WHAT THE EXERCISE ASKS: Go over the data and keep only the lines that include "each".

DATA:

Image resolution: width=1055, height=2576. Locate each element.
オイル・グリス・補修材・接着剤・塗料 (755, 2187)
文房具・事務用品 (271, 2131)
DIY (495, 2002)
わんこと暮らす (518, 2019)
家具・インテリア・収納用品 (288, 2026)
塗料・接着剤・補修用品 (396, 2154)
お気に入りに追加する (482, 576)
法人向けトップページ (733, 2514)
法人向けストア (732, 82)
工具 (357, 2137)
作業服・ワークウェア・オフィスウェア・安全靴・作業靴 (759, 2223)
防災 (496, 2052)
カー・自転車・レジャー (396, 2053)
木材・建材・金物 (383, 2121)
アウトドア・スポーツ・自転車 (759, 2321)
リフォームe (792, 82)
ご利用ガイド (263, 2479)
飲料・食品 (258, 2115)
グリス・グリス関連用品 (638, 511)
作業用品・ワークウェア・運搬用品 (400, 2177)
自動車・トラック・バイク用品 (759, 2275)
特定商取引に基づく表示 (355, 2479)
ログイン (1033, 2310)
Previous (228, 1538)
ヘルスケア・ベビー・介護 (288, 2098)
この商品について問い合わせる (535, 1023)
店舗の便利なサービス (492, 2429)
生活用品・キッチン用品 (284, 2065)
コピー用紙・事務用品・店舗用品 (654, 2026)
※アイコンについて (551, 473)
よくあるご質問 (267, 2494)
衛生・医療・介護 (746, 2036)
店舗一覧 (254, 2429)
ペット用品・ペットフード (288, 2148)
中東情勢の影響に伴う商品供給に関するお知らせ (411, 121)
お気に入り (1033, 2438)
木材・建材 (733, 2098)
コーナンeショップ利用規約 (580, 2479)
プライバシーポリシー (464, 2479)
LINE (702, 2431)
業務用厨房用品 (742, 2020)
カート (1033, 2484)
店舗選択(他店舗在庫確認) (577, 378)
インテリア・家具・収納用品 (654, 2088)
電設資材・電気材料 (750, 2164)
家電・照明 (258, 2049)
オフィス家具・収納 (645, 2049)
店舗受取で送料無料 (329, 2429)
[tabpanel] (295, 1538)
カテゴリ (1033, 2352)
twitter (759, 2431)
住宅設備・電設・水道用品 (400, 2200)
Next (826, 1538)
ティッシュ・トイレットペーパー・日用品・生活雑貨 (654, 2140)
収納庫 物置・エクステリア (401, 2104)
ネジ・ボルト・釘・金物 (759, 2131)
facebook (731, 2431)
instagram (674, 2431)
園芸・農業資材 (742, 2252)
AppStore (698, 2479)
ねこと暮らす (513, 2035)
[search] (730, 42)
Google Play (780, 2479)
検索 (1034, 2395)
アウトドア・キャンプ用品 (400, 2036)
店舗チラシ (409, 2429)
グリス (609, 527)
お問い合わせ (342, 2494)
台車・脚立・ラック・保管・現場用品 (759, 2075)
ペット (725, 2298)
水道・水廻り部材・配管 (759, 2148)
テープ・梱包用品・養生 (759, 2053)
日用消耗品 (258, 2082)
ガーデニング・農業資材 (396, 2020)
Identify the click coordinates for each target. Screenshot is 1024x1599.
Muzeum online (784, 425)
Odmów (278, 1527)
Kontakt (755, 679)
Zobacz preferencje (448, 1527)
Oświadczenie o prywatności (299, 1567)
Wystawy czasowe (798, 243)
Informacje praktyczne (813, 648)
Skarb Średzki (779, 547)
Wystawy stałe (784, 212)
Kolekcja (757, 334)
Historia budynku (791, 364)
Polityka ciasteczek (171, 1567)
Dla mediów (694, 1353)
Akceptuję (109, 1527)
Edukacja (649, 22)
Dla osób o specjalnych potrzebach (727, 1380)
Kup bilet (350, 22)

RESPONSE AREA:
Image resolution: width=1055, height=2576. Locate each element.
Identify the click coordinates for each target. Screenshot is 1024x1599.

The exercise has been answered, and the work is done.